God, be the Love to Search and Keep Me is a hymn by Richard Bruxvoort Hooligan (b. 1967), a composer and musician who teaches about music and spiritual formation. He writes in styles from chant to pop-rock. He is the owner of worldmaking.net and is currently working on a study of the Psalms at PsalmImmersion.com. Born in Minnesota, he studied at Luther College and United Theological Seminary. The hymn is a lorica – a song intended to be sung while dressing, arming oneself for battle, or traveling, as a protection against spiritual enemies. Christians have prayed in other forms for this kind of protection. Martin Luther, in the morning and evening prayers he included in the Small Catechism, asked God for the “evil foe” to have no power over him. A lorica may still mean this or something like it but its meaning is likely to be extended more generally to a prayer for the indwelling and surrounding of Christ with us on our daily journeys.

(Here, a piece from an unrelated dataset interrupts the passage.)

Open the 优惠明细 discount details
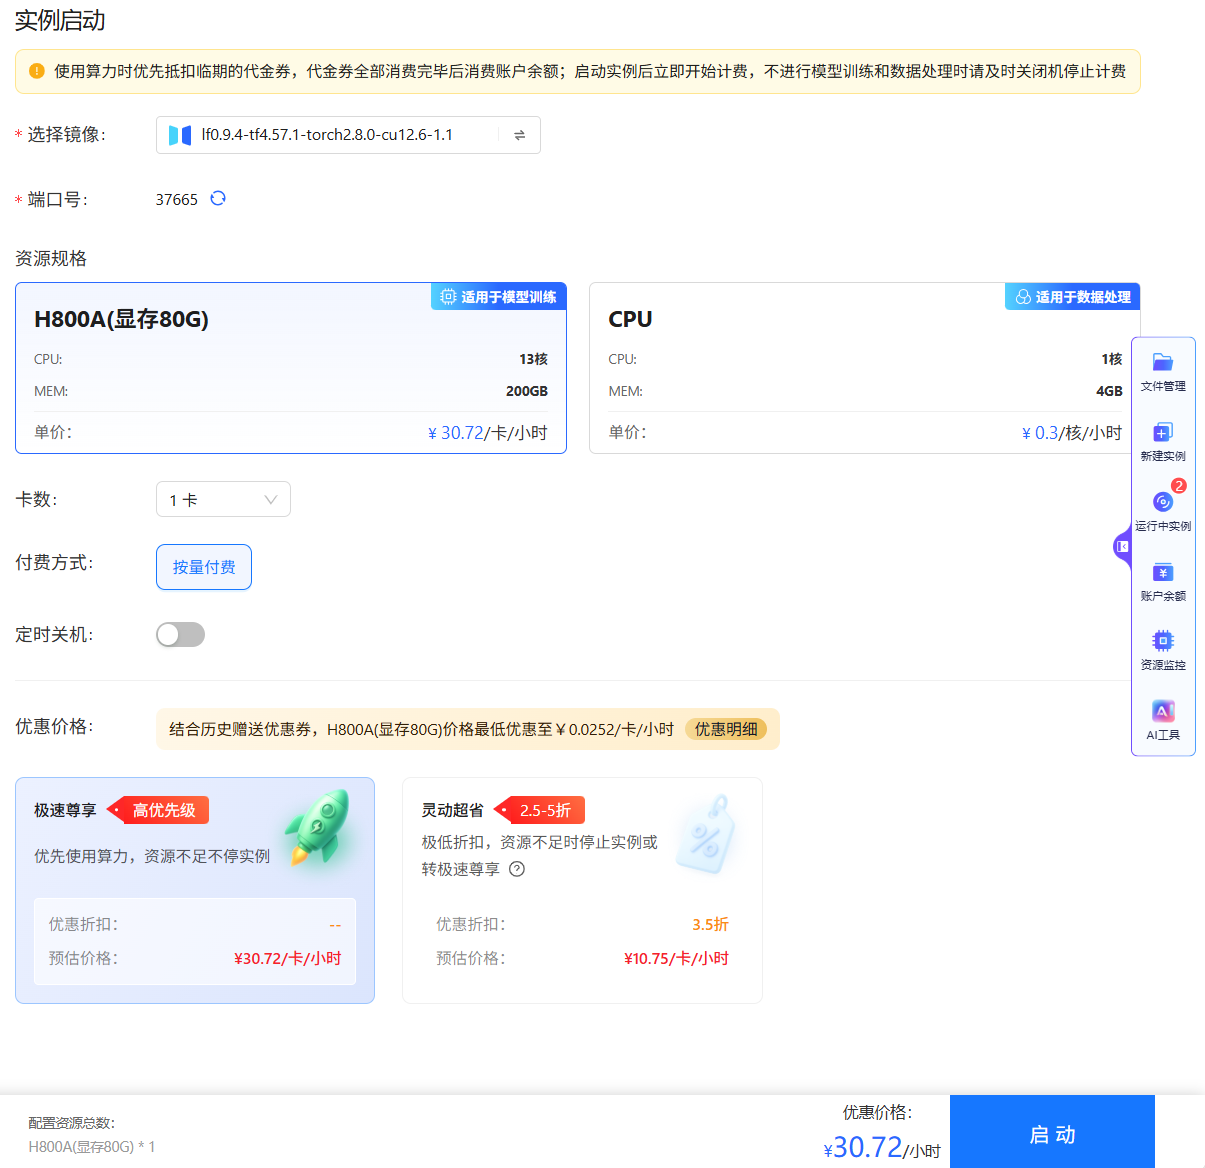This screenshot has width=1205, height=1168. (727, 729)
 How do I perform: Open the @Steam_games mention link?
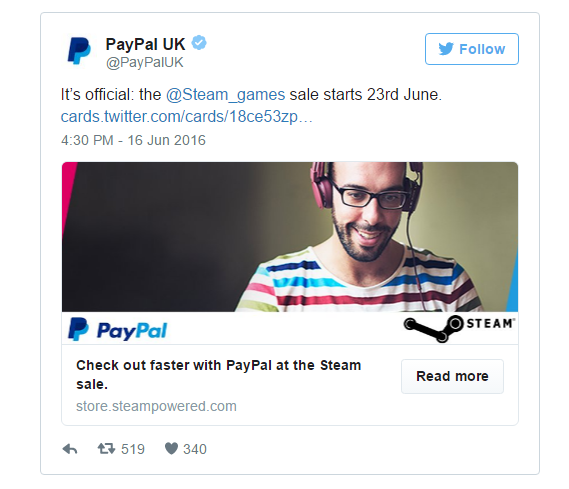pos(225,95)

Hooligan says that the tune for this hymn “started as a lullaby for our newborn son Sam.”
This morning’s postlude is a toccata by Jan Pieterszoon Sweelinck, Toccata (from Italian toccare, literally, “to touch”, with “toccata” being the action of touching) is a virtuoso piece of music typically for a keyboard or plucked string instrument featuring fast-moving, lightly fingered or otherwise virtuosic passages or sections, with or without imitative or fugal interludes, generally emphasizing the dexterity of the performer's fingers.

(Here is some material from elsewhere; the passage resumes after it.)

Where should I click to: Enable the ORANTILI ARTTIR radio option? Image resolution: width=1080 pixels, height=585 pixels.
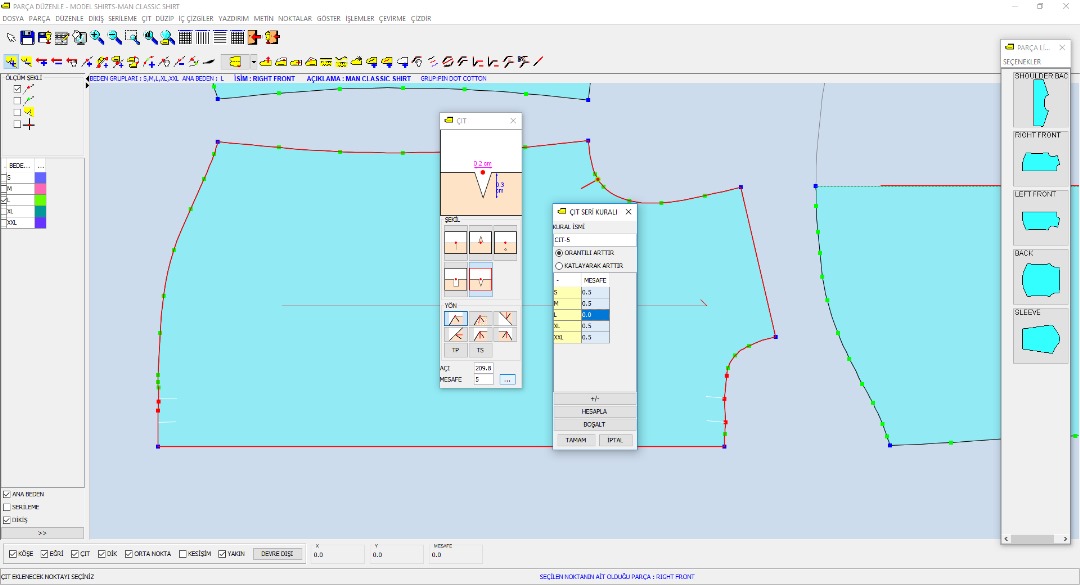[x=559, y=253]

Sweelinck was a Dutch composer, organist, and pedagogue whose work straddled the end of the Renaissance and beginning of the Baroque eras. Many of his family were musicians – principally organists. He was the elder son of Peter Swybbertszdon and Elske Sweeling, he adopted his mother's family name. The assertion that he studied in Venice with Zarlino, the famous composerand theorist, is not supported by surviving evidence. His only known teachers besides his father were Jacob Buyck, pastor at the Oude Kerk, Amsterdam, and Jan Willemszoon Lossy, a counter- tenor and shawm player at Haarlem, who taught him not organ but composition. By 1580, and possibly as early as 1577, he was organist at the Oude Kerk; his duties there were probably to provide an hour of music twice daily in the church. He became famous for his brilliant improvisations at the organ and harpsichord. From this time onward he left Amsterdam only to inspect new organs and advise on repairs and restorations.
As a teacher, Sweelinck was influential and sought after, and his pupils were among the most highly regarded musicians of the time; they included Andreas Düben , Peter Hasse , Samuel Scheidt and Gottfried Scheidt , Paul Siefert , Ulrich Cernitz, Jacob Praetorius , and Johann Heinrich Scheidemann , founders of the so-called north German organ school of the 17th century. He was known in Germany as the “maker of organists”.